Takao Tanabe (b. 1926)
Takao Tanabe is a distinguished Canadian landscape painter and printmaker, working in a variety of media including lithography, etching, woodblock and photogravure. He is among the first wave of prominent Nisei (i.e. born of Japanese immigrants) Canadian artists.
Interned with other Japanese Canadians during World War II, Tanabe eventually studied art with Joseph Plaskett at the Winnipeg School of Art, who became a lifelong friend. He pursued his studies at the Brooklyn Museum School of Art under Hans Hofmann. With an Emily Carr scholarship, he went on to the Central School of Arts and Crafts in London, UK in the early 1950s. Later in the decade he went to Japan, where he studied Sumi-e and calligraphy in Tokyo with Ikuo Hirayama and Yanagida Taiun, who practiced large scale, single-stroke Zen calligraphy.

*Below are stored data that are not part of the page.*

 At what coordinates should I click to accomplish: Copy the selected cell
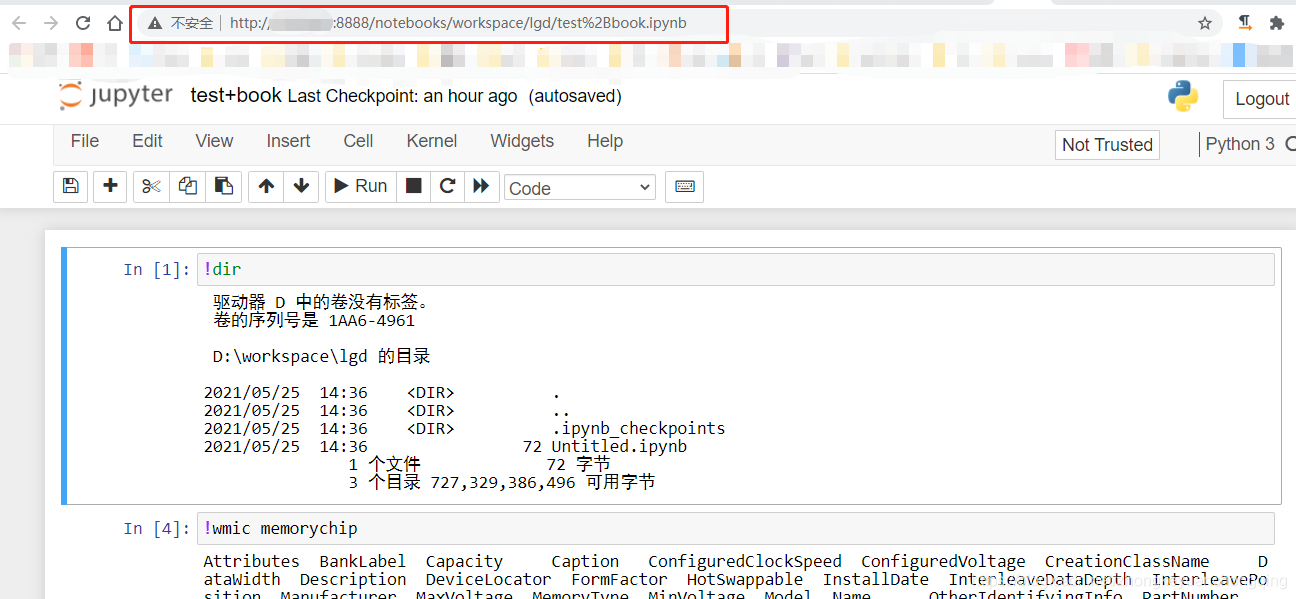[x=187, y=187]
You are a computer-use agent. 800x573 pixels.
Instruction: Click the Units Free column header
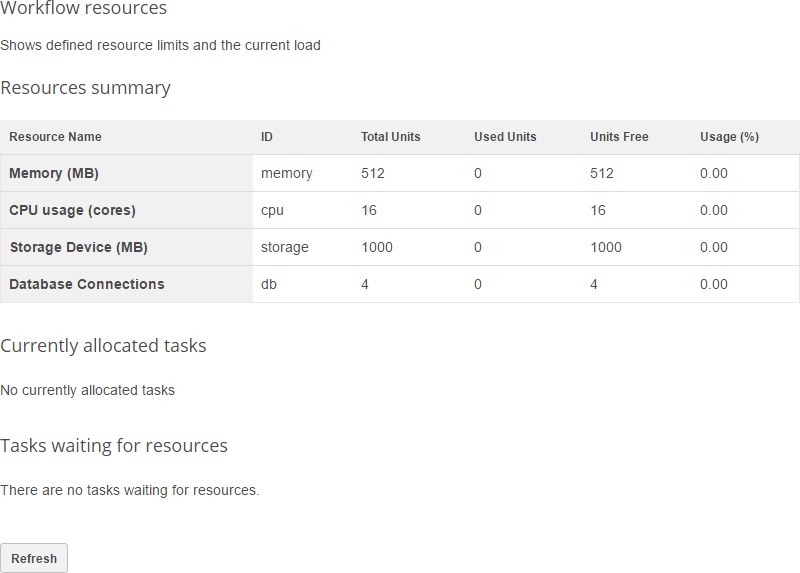pyautogui.click(x=619, y=137)
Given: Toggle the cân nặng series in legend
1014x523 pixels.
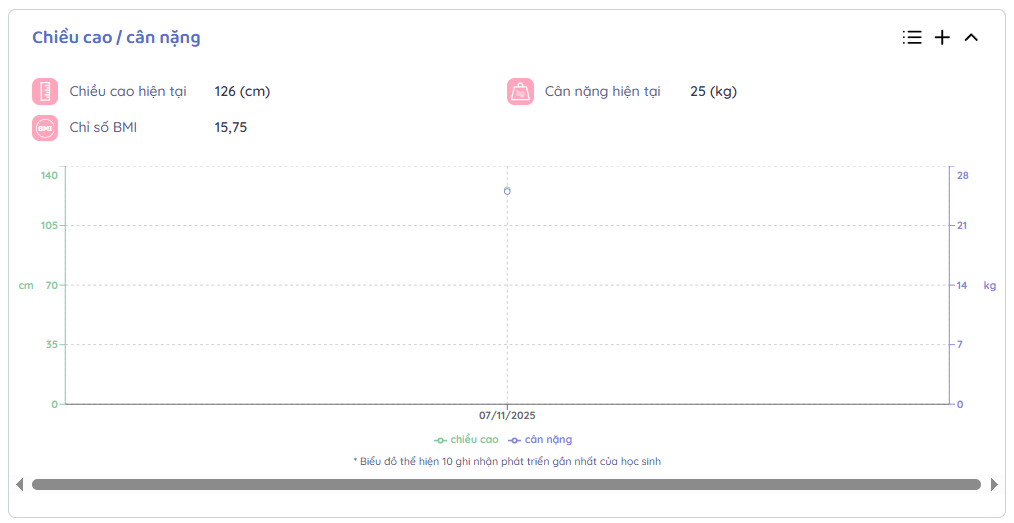Looking at the screenshot, I should tap(540, 440).
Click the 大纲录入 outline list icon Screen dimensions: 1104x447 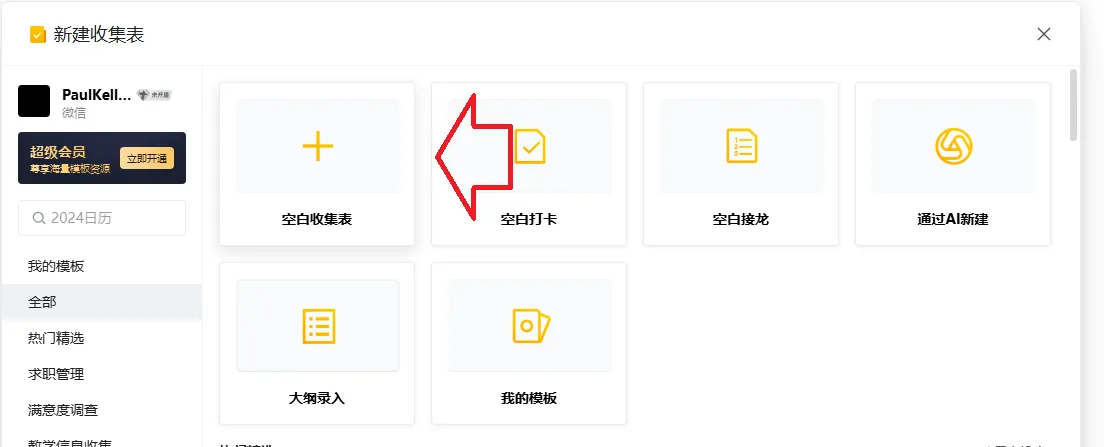(x=319, y=326)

Throughout his career, Tanabe worked in a range of styles: Japanese-influenced ink drawings, hard-edge geometric abstracts in strong colours, semi-abstract landscapes dominated by wide horizons. Following a move to Vancouver Island in 1980, the artist developed his own style of serene painted and printed landscapes, which the National Gallery of Canada described as “quiet and light-bathed,” images that “capture the essence of time and place, and reflect [the artist’s] interest in Zen Buddhism.” Tanabe described his interest in, “this completely unoccupied, pristine land, as though I’m the first person to see it. It’s lonely, it’s mysterious, it has wonderful appeal to me. I feel great kinship with it.”
Takao Tanabe’s work has been exhibited extensively, including a major touring retrospective organized by the Art Gallery of Greater Victoria and Vancouver Art Gallery in 2005, and by the Burnaby Art Gallery and McMaster Museum of Art in 2011. The Nikkei National Museum and Cultural Centre in Burnaby featured his work in 2016. His work is held in major Canadian collections, including the Art Gallery of Greater Victoria, Vancouver Art Gallery, Art Gallery of Nova Scotia, Art Gallery of Ontario, Glenbow Museum in Calgary, McMaster Museum of Art in Hamilton, the National Gallery of Canada, the Tate Museum, U.K., as well as in a number of private collections
The artist has received numerous honours for his work. He was made a Member of the Order of Canada, the Order of British Columbia and is a Member of the Royal Canadian Academy of Arts. He received the Governor General’s Award in Visual and Media Arts in 2002, the Audain Prize for Lifetime Achievement in the Visual Arts in 2013 and two honorary doctorates. He has exhibited his work extensively since 1950 across Canada and abroad, earning an international reputation. Through the 1970’s, Tanabe headed the Art Department and was Artist-in-Residence at the Banff School of Fine Arts.